* **WHAT IS BEING ASKED**: From the records below, extract only the lines running from the line with "januari 2025 (79, 1912)" to the line with "[Pinterest] (119, 202)", both lines included, reproducing them exactly.

** Opening MATERIAL SHOWN block **

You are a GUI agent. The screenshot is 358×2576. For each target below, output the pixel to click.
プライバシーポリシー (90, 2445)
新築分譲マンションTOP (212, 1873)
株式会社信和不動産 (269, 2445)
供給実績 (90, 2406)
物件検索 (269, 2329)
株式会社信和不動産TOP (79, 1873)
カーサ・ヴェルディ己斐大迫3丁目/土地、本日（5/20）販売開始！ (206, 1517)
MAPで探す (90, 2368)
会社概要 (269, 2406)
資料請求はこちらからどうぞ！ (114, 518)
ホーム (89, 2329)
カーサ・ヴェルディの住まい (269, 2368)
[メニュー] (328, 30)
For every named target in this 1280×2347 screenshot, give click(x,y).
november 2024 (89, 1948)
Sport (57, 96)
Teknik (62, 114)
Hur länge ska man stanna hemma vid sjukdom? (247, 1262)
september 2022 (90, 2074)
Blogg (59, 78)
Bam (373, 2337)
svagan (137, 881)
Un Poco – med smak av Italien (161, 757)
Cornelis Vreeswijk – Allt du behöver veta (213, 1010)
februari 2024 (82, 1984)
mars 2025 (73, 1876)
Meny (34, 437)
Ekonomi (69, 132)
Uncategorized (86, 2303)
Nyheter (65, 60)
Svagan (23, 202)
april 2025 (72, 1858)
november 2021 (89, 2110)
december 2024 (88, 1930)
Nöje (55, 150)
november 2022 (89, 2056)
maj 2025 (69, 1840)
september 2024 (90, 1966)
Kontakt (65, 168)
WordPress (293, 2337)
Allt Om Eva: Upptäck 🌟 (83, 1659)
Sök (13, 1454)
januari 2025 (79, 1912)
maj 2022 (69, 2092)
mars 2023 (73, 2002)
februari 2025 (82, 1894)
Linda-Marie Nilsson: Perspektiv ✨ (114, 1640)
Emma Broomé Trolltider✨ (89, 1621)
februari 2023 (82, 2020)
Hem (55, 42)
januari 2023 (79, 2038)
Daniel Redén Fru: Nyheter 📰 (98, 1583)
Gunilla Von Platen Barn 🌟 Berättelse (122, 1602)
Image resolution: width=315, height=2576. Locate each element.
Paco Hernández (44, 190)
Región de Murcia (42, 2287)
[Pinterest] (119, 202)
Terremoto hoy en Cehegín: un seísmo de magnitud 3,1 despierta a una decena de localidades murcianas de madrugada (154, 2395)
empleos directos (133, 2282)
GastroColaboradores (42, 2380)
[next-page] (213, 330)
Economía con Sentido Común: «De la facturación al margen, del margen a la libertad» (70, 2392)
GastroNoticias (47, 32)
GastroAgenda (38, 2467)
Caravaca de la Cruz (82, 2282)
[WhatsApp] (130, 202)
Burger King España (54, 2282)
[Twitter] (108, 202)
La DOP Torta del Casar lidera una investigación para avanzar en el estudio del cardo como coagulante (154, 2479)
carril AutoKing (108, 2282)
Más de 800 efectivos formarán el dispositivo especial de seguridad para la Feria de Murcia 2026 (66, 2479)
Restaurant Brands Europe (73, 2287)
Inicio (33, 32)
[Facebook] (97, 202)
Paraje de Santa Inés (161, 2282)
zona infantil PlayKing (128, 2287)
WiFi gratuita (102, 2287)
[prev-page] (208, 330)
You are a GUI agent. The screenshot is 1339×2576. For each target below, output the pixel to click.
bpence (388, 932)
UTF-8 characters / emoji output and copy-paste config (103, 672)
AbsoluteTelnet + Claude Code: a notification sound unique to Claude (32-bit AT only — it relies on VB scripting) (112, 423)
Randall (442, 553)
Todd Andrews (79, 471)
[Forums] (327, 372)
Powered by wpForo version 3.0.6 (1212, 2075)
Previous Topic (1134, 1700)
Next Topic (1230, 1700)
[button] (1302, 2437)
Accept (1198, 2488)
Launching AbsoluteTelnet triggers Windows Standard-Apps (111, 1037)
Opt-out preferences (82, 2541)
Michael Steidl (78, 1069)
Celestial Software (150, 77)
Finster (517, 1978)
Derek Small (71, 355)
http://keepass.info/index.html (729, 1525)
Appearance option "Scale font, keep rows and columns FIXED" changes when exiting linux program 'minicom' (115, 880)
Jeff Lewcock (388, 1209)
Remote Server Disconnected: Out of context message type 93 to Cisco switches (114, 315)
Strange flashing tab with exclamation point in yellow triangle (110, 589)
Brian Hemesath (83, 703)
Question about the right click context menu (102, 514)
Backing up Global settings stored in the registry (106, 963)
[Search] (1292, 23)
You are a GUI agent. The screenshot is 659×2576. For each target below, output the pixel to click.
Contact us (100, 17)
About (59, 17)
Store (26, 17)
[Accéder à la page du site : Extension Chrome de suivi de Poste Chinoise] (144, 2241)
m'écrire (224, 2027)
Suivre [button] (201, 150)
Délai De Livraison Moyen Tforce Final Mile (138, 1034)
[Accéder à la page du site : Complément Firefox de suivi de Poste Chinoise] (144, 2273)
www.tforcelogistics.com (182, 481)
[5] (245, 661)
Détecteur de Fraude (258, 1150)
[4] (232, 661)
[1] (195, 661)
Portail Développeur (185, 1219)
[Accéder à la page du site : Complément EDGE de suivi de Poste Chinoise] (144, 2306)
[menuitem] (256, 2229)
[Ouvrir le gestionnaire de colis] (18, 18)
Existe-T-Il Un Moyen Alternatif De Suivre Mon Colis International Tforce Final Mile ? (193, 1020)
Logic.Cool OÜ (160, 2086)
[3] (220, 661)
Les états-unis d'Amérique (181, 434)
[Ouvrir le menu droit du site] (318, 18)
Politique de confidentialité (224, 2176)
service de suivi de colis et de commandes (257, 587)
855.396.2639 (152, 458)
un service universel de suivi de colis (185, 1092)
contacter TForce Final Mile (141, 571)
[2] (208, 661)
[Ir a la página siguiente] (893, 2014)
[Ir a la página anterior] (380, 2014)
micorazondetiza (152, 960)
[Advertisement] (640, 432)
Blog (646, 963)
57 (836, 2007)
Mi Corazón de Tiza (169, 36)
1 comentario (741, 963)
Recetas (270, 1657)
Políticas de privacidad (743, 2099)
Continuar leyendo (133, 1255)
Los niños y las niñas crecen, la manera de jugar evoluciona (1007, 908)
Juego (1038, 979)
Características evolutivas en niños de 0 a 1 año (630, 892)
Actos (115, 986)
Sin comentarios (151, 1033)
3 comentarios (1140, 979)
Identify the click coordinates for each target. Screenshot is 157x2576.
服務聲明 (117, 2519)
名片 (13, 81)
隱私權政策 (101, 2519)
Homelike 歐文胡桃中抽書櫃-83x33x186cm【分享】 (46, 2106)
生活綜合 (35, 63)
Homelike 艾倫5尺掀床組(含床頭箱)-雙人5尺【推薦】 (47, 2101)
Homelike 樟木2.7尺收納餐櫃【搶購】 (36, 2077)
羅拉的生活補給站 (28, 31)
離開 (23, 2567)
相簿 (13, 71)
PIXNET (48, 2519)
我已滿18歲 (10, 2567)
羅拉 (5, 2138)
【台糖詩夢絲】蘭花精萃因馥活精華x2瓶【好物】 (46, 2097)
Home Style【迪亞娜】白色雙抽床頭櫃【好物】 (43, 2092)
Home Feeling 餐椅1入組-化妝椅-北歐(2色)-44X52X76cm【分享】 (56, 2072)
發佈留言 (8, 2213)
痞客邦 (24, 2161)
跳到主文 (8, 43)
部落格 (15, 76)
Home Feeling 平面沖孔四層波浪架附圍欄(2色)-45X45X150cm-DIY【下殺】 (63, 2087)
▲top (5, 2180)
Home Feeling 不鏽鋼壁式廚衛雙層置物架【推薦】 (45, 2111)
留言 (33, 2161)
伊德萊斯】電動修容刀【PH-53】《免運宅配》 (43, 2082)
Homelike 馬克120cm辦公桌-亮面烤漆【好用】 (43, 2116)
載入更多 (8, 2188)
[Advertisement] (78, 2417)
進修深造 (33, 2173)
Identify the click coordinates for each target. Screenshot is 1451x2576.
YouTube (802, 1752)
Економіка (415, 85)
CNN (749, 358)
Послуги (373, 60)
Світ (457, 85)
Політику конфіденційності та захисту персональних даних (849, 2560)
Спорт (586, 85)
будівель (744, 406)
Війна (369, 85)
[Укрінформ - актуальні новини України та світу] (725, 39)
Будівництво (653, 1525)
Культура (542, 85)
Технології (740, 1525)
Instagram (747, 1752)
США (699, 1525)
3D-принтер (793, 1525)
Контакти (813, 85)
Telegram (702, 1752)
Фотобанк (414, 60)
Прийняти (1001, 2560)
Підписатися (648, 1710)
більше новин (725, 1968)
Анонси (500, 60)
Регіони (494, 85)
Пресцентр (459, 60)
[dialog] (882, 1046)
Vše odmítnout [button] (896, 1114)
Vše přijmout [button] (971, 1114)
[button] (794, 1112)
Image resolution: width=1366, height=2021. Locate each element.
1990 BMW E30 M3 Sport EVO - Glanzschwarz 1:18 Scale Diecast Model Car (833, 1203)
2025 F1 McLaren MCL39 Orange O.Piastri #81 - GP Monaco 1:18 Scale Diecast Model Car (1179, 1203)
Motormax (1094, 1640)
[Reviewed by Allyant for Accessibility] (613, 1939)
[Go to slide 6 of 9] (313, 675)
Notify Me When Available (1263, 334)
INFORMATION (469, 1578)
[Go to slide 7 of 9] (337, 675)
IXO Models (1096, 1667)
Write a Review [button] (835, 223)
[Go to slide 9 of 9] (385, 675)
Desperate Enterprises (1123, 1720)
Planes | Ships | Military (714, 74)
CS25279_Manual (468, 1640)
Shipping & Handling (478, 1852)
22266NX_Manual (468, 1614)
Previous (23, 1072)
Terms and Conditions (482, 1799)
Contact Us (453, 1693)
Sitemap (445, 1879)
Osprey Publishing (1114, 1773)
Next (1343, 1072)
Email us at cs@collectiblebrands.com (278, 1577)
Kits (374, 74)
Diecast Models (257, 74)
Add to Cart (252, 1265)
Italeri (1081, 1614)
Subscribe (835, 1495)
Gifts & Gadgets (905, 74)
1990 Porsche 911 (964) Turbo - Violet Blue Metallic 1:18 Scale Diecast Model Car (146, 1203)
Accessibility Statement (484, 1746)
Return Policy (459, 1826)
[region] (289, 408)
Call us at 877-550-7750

** Closing MATERIAL SHOWN block **

* **WRITTEN ANSWER**:
januari 2025 (79, 1912)
maj 2022 (69, 2092)
mars 2023 (73, 2002)
februari 2025 (82, 1894)
Linda-Marie Nilsson: Perspektiv ✨ (114, 1640)
Emma Broomé Trolltider✨ (89, 1621)
februari 2023 (82, 2020)
Hem (55, 42)
januari 2023 (79, 2038)
Daniel Redén Fru: Nyheter 📰 (98, 1583)
Gunilla Von Platen Barn 🌟 Berättelse (122, 1602)
Image resolution: width=315, height=2576. Locate each element.
Paco Hernández (44, 190)
Región de Murcia (42, 2287)
[Pinterest] (119, 202)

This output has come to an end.